Prostudujte si tuto pasáž

  
/ 10837  
  

9297. Drie malen in het jaar zal gezien worden alle manlijke tot de aangezichten van de Heer Jehovah; dat dit betekent de aanhoudende verschijning en aanwezigheid van de Heer, ook in de waarheden van het geloof, staat vast uit de betekenis van drie malen in het jaar, namelijk het volledige en aanhoudende, nr. 4495, 9198; uit de betekenis van gezien worden, dus de verschijning en de aanwezigheid, nrs. 4198, 5975, 6893; en uit de betekenis van de manlijke, namelijk het ware van het geloof, nrs. 2046, 7838; en uit de betekenis van de aangezichten, wanneer het Jehovah betreft, dat wil zeggen, de Heer, dus het Goddelijk Goede van de Goddelijke Liefde of de barmhartigheid, nrs. 222, 223, 5585, 7599; en omdat het Goddelijk Goede van de Goddelijke Liefde Jehovah Zelf of de Heer is, wordt daarom met gezien worden tot de aangezichten van de Heer Jehovah, hetzelfde aangeduid als met gezien worden door de Heer; het is ook de Heer Die de mens ziet en Zich bij hem vertoont en hem geeft dat hij Hem ziet, zo ziet dus de mens de Heer niet uit zich, maar uit de Heer bij hem.

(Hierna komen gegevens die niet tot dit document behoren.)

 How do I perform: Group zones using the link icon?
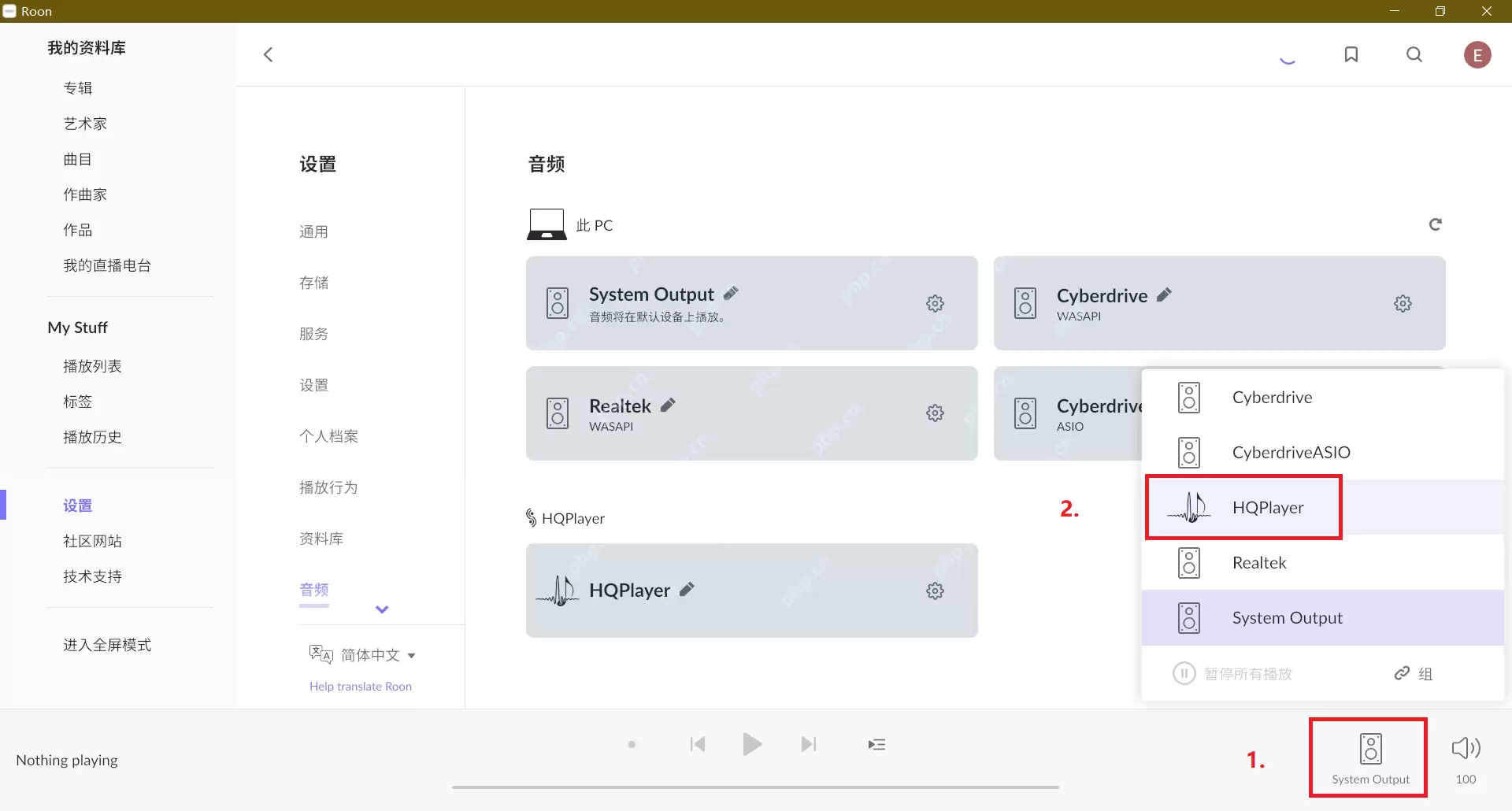(1402, 673)
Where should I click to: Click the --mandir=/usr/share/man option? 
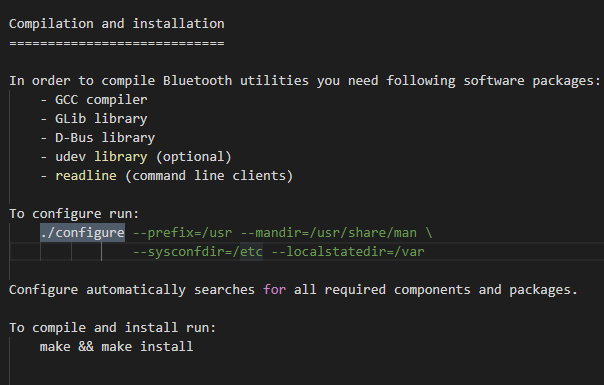tap(329, 233)
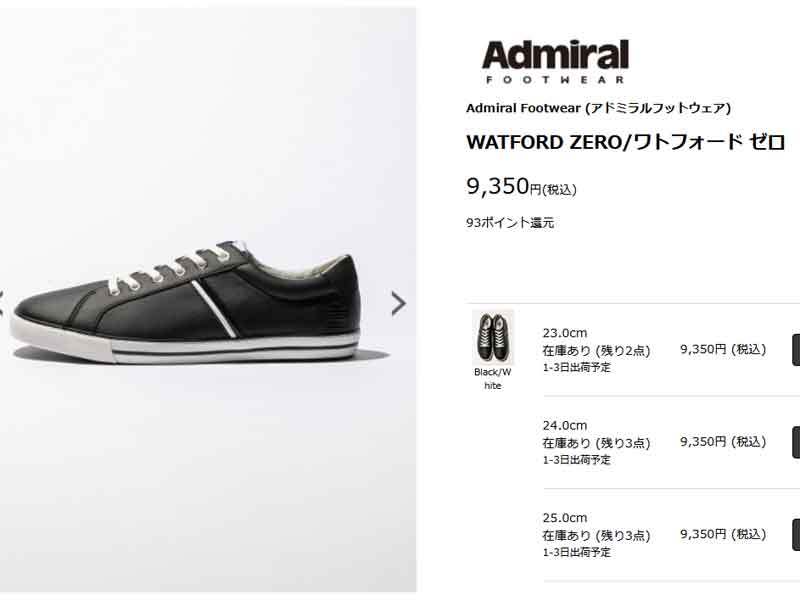This screenshot has width=800, height=600.
Task: Click the 9,350円 price in the 23.0cm row
Action: click(x=723, y=349)
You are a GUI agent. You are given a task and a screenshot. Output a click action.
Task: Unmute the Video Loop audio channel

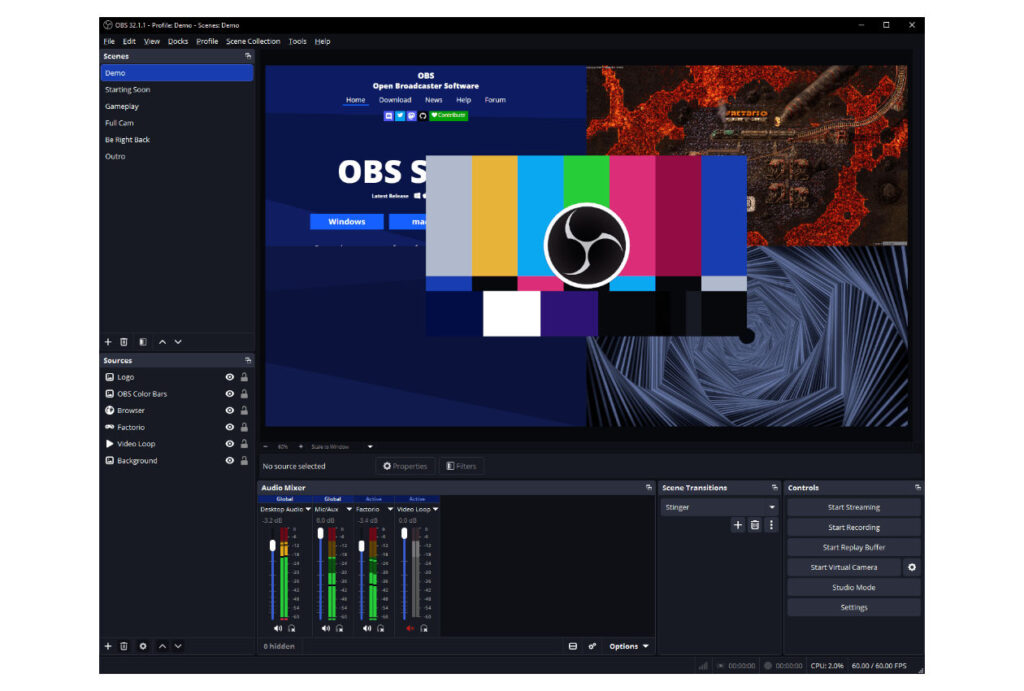coord(410,628)
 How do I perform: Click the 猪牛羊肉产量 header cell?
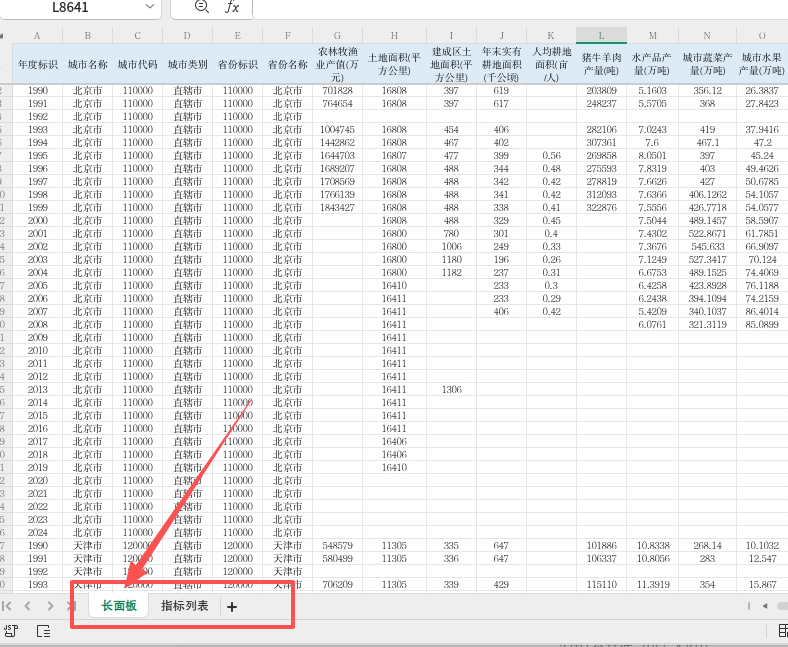coord(601,64)
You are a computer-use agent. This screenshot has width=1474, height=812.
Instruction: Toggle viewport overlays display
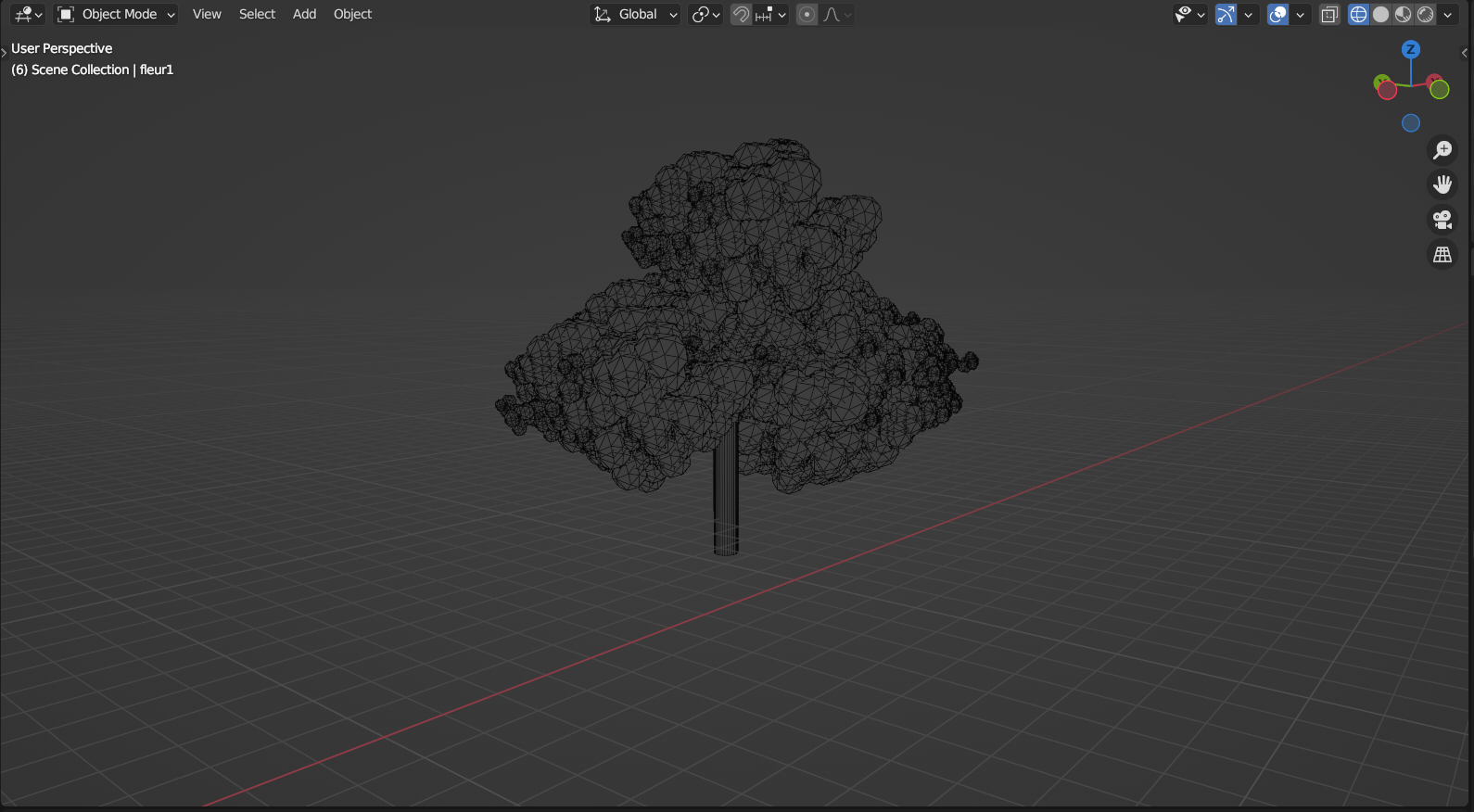click(1277, 14)

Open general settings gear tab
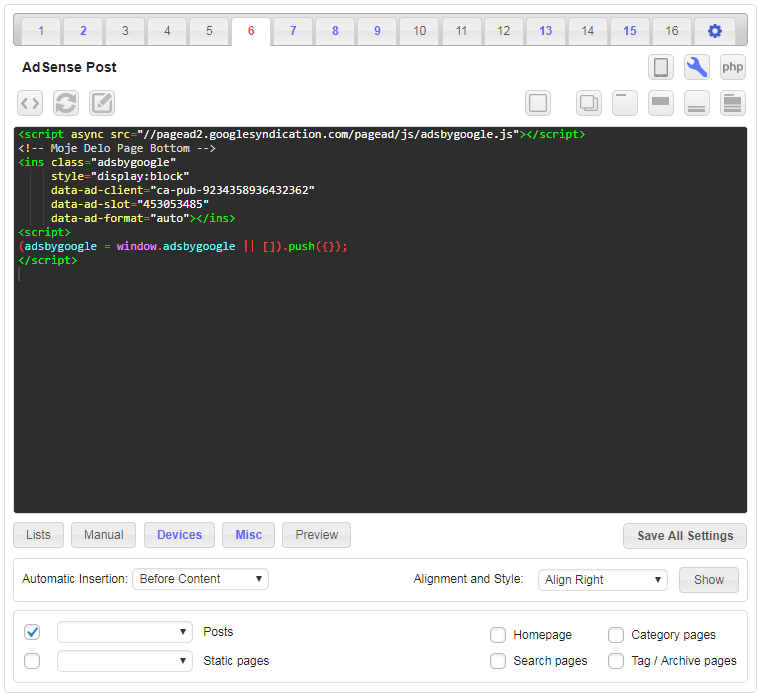point(714,31)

Hoe het wordt verstaan dat er een aanhoudende verschijning en aanwezigheid van de Heer is ook in de waarheden van het geloof, zal in het kort worden gezegd; de aanwezigheid van de Heer bij de mens is in het goede bij hem, omdat het goede zijn leven maakt, niet echter het ware, tenzij voor zover het vanuit het goede is; vandaar komt het, zoals eerder in nr. 9296 is gezegd, dat de woning van de Heer is in het goede van de onschuld bij de mens; wanneer dus de mens is wederverwekt, dan is de Heer niet alleen aanwezig in het goede bij hem, maar ook in de waarheden die vanuit het goede zijn, want de waarheden hebben dan het leven uit het goede en zijn het goede in vorm, waardoor de hoedanigheid van het goede kan bemerkt worden.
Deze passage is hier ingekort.